The Tories were transforming from the nasty party to the nasty-to-each-other party. And then with the resignation of Sir Michael Fallon, she gives his job as Defence Secretary to Gavin Williamson, the Chief Whip. This, too, caused unrest among the ranks. Williamson has not, as Chief Whip and before that as David Cameron's principal aide, made a Commons speech for about seven years. This appointment therefore to such a key role is a huge risk.

It will take a good deal more than make-do-and-mend or sticking plaster to repair the damaged Tories. But they could at least start by demonstrating more unity, particularly within the Cabinet, which is not exactly showing much of an example to the rank and file.

Meanwhile Theresa May is grimly clinging on - but her long-term future at Number 10 is by no means assured.

And if May's political future is by no means secure, what of Andrea Leadsom, the hugely-ambitious Leader of the House of Commons? Mrs Leadsom has found herself at the centre of the storm which led to the resignation of the Defence Secretary.

She is said to have complained to 10 Downing Street about an allegedly lewd joke that Sir Michael told her six years ago. That, it has been claimed, was the deciding factor in the downfall of Fallon.

Some have alleged that Mrs Leadsom acted in this way because she felt her own job was insecure in any imminent reshuffle the Prime Minister was contemplating, and also because she resented Fallon once having described her as a 'dud'.

All very childish, you might think. But pundits claim that by reportedly blowing the whistle on Fallon, Leadsom has made herself unsackable.

Bunkum and balderdash.
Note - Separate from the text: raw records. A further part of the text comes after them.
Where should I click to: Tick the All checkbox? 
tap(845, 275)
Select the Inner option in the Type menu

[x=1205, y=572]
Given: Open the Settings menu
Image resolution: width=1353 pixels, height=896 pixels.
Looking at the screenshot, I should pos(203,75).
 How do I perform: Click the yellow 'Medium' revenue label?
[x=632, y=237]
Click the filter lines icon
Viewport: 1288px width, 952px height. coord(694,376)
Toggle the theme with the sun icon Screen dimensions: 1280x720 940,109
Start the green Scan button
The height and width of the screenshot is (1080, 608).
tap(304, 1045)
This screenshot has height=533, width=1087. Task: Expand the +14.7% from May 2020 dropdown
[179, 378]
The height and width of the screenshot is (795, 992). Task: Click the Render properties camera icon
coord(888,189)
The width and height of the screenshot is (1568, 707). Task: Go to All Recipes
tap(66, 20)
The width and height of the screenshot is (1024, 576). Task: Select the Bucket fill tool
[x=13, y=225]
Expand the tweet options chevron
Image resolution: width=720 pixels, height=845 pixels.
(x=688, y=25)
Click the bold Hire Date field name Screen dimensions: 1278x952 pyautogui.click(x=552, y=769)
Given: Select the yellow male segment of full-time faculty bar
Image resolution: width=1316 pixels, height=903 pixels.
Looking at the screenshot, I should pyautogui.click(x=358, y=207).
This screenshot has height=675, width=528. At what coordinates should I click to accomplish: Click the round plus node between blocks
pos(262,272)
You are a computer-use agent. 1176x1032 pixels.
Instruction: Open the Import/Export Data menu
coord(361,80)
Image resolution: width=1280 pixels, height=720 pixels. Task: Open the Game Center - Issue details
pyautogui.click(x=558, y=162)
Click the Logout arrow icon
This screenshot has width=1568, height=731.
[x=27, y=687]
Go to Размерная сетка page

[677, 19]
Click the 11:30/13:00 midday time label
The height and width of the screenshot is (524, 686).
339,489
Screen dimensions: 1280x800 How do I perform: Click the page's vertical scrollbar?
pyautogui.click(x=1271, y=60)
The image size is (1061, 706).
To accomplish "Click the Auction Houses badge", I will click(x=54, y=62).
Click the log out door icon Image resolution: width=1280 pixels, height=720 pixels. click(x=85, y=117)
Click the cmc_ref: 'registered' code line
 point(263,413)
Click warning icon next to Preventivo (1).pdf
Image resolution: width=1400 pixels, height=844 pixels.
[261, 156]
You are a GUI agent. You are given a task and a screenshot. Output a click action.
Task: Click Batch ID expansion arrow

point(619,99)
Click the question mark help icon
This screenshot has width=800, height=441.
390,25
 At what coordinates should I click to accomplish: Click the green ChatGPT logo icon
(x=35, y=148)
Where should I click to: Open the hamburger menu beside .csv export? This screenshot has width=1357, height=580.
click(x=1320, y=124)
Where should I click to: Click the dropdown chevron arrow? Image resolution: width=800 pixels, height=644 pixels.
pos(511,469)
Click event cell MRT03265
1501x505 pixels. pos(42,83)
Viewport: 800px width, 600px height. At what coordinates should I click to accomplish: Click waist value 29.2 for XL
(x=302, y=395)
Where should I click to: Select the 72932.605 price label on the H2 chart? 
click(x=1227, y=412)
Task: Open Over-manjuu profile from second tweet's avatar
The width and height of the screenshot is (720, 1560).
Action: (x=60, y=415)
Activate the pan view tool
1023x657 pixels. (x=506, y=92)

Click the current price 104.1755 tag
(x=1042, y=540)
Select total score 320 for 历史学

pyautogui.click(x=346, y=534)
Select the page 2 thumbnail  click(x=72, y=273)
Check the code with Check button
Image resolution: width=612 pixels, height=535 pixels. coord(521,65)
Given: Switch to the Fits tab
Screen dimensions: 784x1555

I am sure Theresa May would not regard Leadsom's actions as making her immune for the chop if the Prime Minister wanted to dump her.

And anyway, the Tories detest what in another context might be regarded as fourth-form tale-tellers. Leadsom's prospects of being given her marching orders remain no less than anyone else's.

So there would be no wailing and gnashing of teeth from the Tory rank and file, should Leadsom suddenly find herself warming her backside on the back-benches rather earlier than she had planned.